The behavioral toolkit examined in Article 15D extends these principles through specific interventions including text message reminders, calendar integration, navigator-facilitated implementation intentions, commitment devices, and accountability partnerships. These interventions work because they accommodate cognitive limitations rather than pretending they do not exist. They shift burden from people with impaired executive function to systems with unlimited administrative capacity.

But behavioral interventions have limits. They reduce friction. They do not eliminate structural barriers. Text messages help people who have phones. They do not help people without digital access. Form simplification helps people who can read. It does not help people with limited English proficiency. Pre-population helps people whose data systems capture. It does not help people working informally for cash. The nudge toolkit assists some people at the margin. It does not address underlying inequalities making millions vulnerable to administrative exclusion.

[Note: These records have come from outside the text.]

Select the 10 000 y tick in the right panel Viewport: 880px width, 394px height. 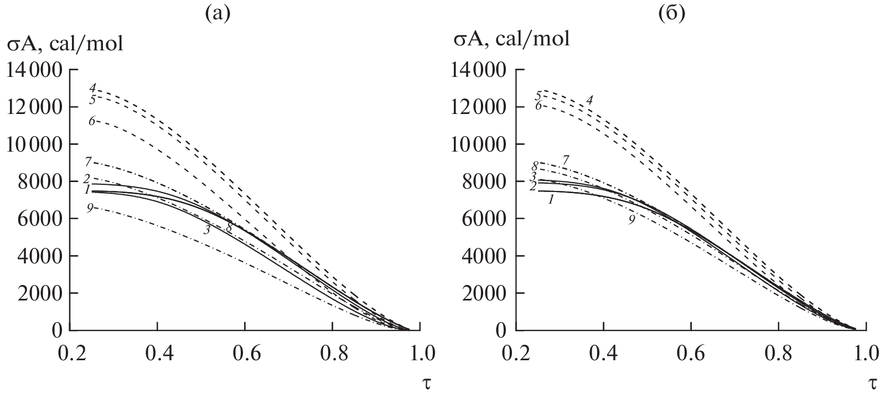tap(479, 144)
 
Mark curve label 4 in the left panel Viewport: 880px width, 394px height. tap(93, 87)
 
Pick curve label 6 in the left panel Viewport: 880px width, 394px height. tap(92, 121)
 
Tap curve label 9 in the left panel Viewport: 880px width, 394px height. tap(90, 208)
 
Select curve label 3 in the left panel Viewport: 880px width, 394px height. tap(206, 230)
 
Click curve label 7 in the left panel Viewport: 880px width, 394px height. tap(89, 162)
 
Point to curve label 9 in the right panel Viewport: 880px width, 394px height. tap(631, 219)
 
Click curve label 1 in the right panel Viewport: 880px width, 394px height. tap(551, 200)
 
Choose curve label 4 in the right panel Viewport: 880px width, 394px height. tap(589, 100)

The assumption-reality gap centers on what systems are for. If work requirements exist to identify people unwilling to work, system design should minimize false positives even if this means some people who could work maintain coverage. If work requirements exist to catch people not working, system design should maximize detection even if this means people who are working lose coverage due to documentation failures. These purposes are not equally legitimate. Medicaid is a healthcare program, not a compliance testing program.

Design philosophy beneath the tools reflects fundamental choice about whether compliance failures represent moral failures or design failures. Arkansas data showing 95% of coverage losses among people working or exempt suggests design failure, not moral failure. Georgia Pathways enrollment below 6% of projections despite minimal requirements suggests design failure, not work resistance. When populations demonstrably willing to comply cannot navigate systems, the system is broken, not the people.

For states implementing work requirements, behavioral design offers frameworks for distinguishing people unwilling to work from people unable to navigate bureaucracy. The former represents legitimate policy concern. The latter represents administrative failure. Currently, systems cannot distinguish between these populations. Both lose coverage. Behavioral design enables separation by building systems that support rather than impede legitimate compliance.

For MCOs managing affected populations, behavioral design principles suggest specific operational interventions. Text reminder sequences cost pennies per member but prevent coverage loss costing thousands in risk adjustment degradation. Form redesign requires one-time investment but produces ongoing compliance improvements. Navigator training in implementation intention techniques enhances effectiveness without requiring additional staffing. The return on investment from behavioral design typically exceeds 10:1 when measured against coverage retention value.

The recognition versus compliance distinction examined in Series 19 becomes operationally concrete through behavioral design lens. Recognition systems that automatically identify compliance through existing data represent ultimate behavioral intervention: zero member burden, maximum accuracy, elimination of intention-action gap. Compliance systems requiring monthly self-reporting represent behavioral design failure: maximum burden, minimum accommodation of cognitive constraints, systematic exclusion of populations whose barriers are administrative rather than motivational.

Work requirements policy emerged from assumptions about dependency and labor force attachment. Behavioral science reveals that how policy gets implemented determines who succeeds more powerfully than policy content itself. Systems designed around false assumptions about human capacity produce inhuman results. Systems designed around actual cognitive architecture produce outcomes aligned with stated intentions. The evidence base exists. The technology is available. The choice remains.